**** Data in this exercise ****

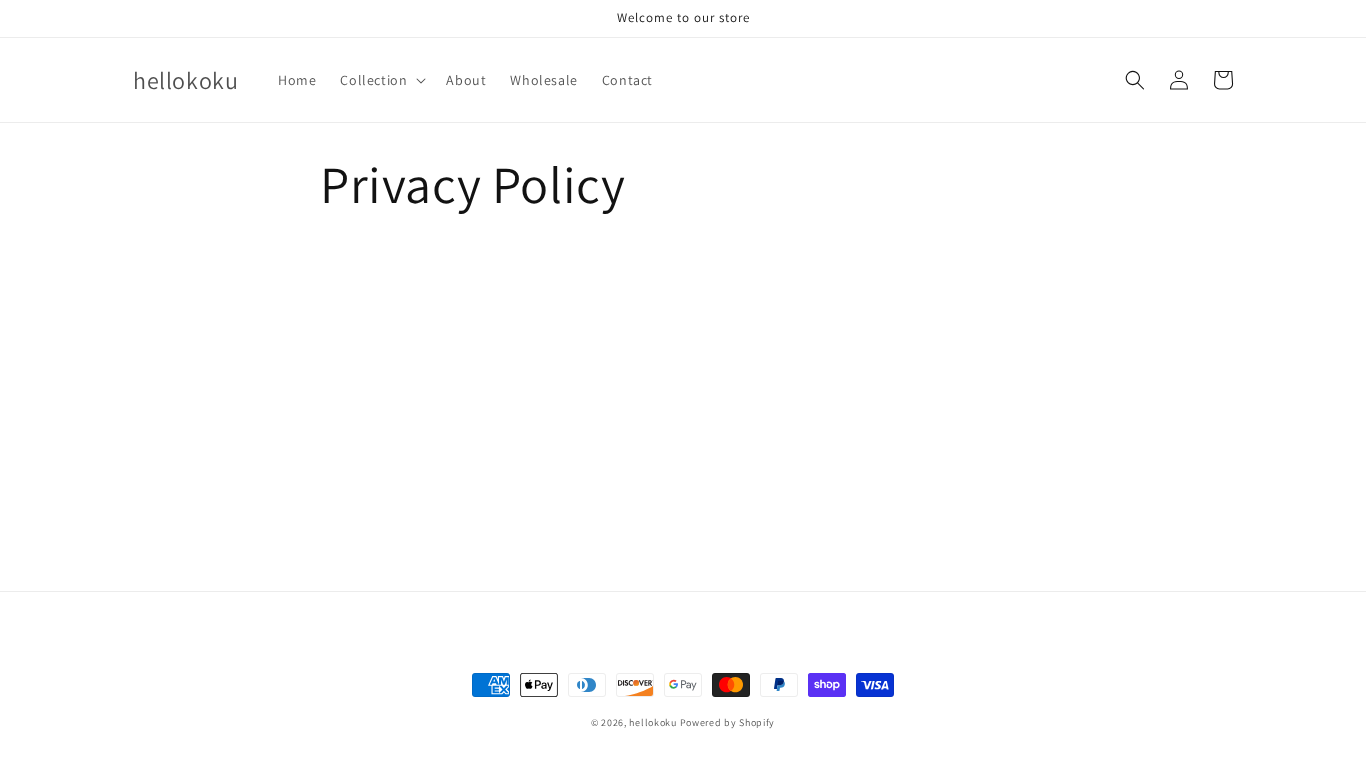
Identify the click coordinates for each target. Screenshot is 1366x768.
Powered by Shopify (728, 722)
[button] (381, 80)
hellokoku (652, 722)
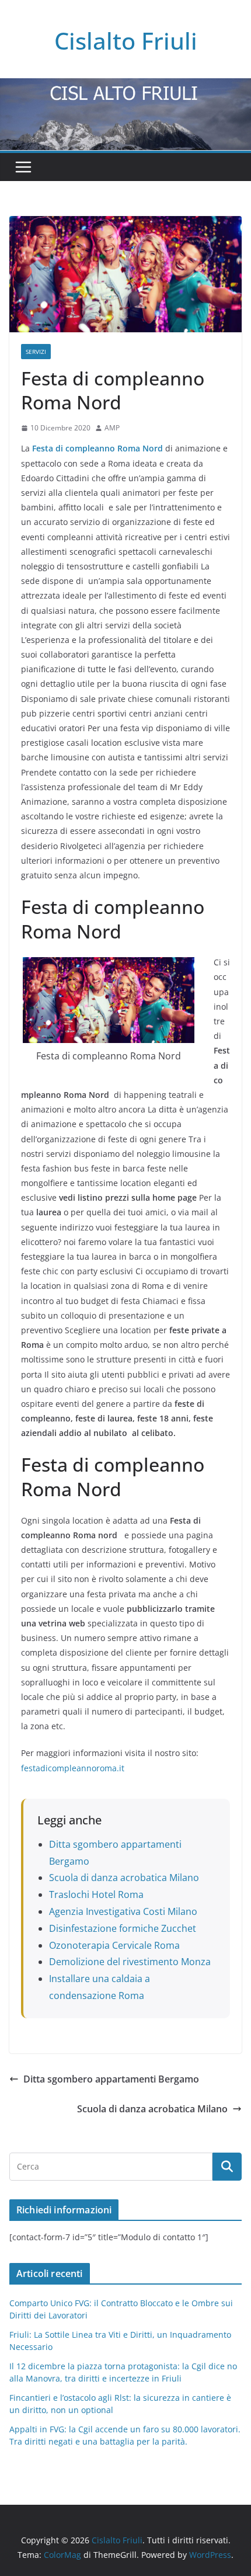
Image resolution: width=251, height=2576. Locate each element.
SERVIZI (36, 351)
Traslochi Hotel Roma (96, 1894)
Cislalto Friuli (125, 41)
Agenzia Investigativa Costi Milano (123, 1911)
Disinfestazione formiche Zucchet (122, 1928)
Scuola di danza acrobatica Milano (124, 1877)
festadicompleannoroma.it (72, 1768)
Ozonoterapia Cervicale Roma (114, 1945)
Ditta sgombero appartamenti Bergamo (111, 2079)
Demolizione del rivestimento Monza (130, 1961)
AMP (112, 428)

****

▶ **Assignment**: Write only the number of lines in the entries that contain the word "each".

▶ **Result of this exercise**: 2